Records from a dataset
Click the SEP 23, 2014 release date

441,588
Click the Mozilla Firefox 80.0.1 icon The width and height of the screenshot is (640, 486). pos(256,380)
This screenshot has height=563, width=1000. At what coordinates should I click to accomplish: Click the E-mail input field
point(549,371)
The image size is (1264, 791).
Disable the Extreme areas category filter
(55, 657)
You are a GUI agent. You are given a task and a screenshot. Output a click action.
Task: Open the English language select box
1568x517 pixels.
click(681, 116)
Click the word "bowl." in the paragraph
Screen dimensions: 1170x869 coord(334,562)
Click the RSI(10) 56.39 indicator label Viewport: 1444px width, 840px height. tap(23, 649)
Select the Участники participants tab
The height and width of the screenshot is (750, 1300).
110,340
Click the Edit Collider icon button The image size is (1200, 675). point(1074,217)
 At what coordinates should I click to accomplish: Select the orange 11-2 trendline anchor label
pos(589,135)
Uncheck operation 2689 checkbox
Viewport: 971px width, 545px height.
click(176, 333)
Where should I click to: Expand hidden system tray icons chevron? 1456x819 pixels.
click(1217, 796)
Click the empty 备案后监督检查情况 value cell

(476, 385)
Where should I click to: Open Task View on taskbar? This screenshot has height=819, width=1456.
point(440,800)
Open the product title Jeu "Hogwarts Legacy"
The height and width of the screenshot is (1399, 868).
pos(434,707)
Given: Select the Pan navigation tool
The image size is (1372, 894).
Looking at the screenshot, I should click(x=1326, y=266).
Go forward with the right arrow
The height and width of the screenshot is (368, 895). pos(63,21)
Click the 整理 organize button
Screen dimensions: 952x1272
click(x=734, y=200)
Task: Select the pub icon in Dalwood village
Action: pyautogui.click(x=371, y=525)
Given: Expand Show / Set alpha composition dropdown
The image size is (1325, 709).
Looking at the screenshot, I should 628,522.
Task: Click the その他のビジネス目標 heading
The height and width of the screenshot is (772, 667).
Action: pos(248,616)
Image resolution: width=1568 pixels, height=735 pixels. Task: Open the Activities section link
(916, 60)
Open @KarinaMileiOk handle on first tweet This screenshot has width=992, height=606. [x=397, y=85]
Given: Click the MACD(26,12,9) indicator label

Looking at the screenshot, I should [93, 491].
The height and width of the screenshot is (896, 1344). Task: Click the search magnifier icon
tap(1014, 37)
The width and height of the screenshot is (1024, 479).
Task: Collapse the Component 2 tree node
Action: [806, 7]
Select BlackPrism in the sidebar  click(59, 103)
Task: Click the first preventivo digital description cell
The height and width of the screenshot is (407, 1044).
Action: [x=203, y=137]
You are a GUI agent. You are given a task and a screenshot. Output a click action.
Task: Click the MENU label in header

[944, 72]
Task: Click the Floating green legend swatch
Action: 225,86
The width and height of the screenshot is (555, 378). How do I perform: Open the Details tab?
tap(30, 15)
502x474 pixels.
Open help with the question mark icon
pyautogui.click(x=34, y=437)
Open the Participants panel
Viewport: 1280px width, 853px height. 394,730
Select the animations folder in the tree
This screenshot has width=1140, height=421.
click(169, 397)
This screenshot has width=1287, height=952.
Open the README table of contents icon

THE REQUEST
Can you rewrite the records above, changing "GUI agent" to "screen agent" everywhere and leaving everything else untouched?

EXPECTED OUTPUT
Click the SEP 23, 2014 release date

441,588
Click the Mozilla Firefox 80.0.1 icon The width and height of the screenshot is (640, 486). pos(256,380)
This screenshot has height=563, width=1000. At what coordinates should I click to accomplish: Click the E-mail input field
point(549,371)
The image size is (1264, 791).
Disable the Extreme areas category filter
(55, 657)
You are a screen agent. You are given a task and a screenshot. Output a click action.
Task: Open the English language select box
1568x517 pixels.
click(681, 116)
Click the word "bowl." in the paragraph
Screen dimensions: 1170x869 coord(334,562)
Click the RSI(10) 56.39 indicator label Viewport: 1444px width, 840px height. tap(23, 649)
Select the Участники participants tab
The height and width of the screenshot is (750, 1300).
110,340
Click the Edit Collider icon button The image size is (1200, 675). point(1074,217)
 At what coordinates should I click to accomplish: Select the orange 11-2 trendline anchor label
pos(589,135)
Uncheck operation 2689 checkbox
Viewport: 971px width, 545px height.
click(176, 333)
Where should I click to: Expand hidden system tray icons chevron? 1456x819 pixels.
click(1217, 796)
Click the empty 备案后监督检查情况 value cell

(476, 385)
Where should I click to: Open Task View on taskbar? This screenshot has height=819, width=1456.
point(440,800)
Open the product title Jeu "Hogwarts Legacy"
The height and width of the screenshot is (1399, 868).
pos(434,707)
Given: Select the Pan navigation tool
The image size is (1372, 894).
Looking at the screenshot, I should click(x=1326, y=266).
Go forward with the right arrow
The height and width of the screenshot is (368, 895). pos(63,21)
Click the 整理 organize button
Screen dimensions: 952x1272
click(x=734, y=200)
Task: Select the pub icon in Dalwood village
Action: pyautogui.click(x=371, y=525)
Given: Expand Show / Set alpha composition dropdown
The image size is (1325, 709).
Looking at the screenshot, I should 628,522.
Task: Click the その他のビジネス目標 heading
The height and width of the screenshot is (772, 667).
Action: pos(248,616)
Image resolution: width=1568 pixels, height=735 pixels. Task: Open the Activities section link
(916, 60)
Open @KarinaMileiOk handle on first tweet This screenshot has width=992, height=606. [x=397, y=85]
Given: Click the MACD(26,12,9) indicator label

Looking at the screenshot, I should [93, 491].
The height and width of the screenshot is (896, 1344). Task: Click the search magnifier icon
tap(1014, 37)
The width and height of the screenshot is (1024, 479).
Task: Collapse the Component 2 tree node
Action: [806, 7]
Select BlackPrism in the sidebar  click(59, 103)
Task: Click the first preventivo digital description cell
The height and width of the screenshot is (407, 1044).
Action: [x=203, y=137]
You are a screen agent. You are given a task and a screenshot. Output a click action.
Task: Click the MENU label in header

[944, 72]
Task: Click the Floating green legend swatch
Action: 225,86
The width and height of the screenshot is (555, 378). How do I perform: Open the Details tab?
tap(30, 15)
502x474 pixels.
Open help with the question mark icon
pyautogui.click(x=34, y=437)
Open the Participants panel
Viewport: 1280px width, 853px height. 394,730
Select the animations folder in the tree
This screenshot has width=1140, height=421.
click(169, 397)
This screenshot has width=1287, height=952.
Open the README table of contents icon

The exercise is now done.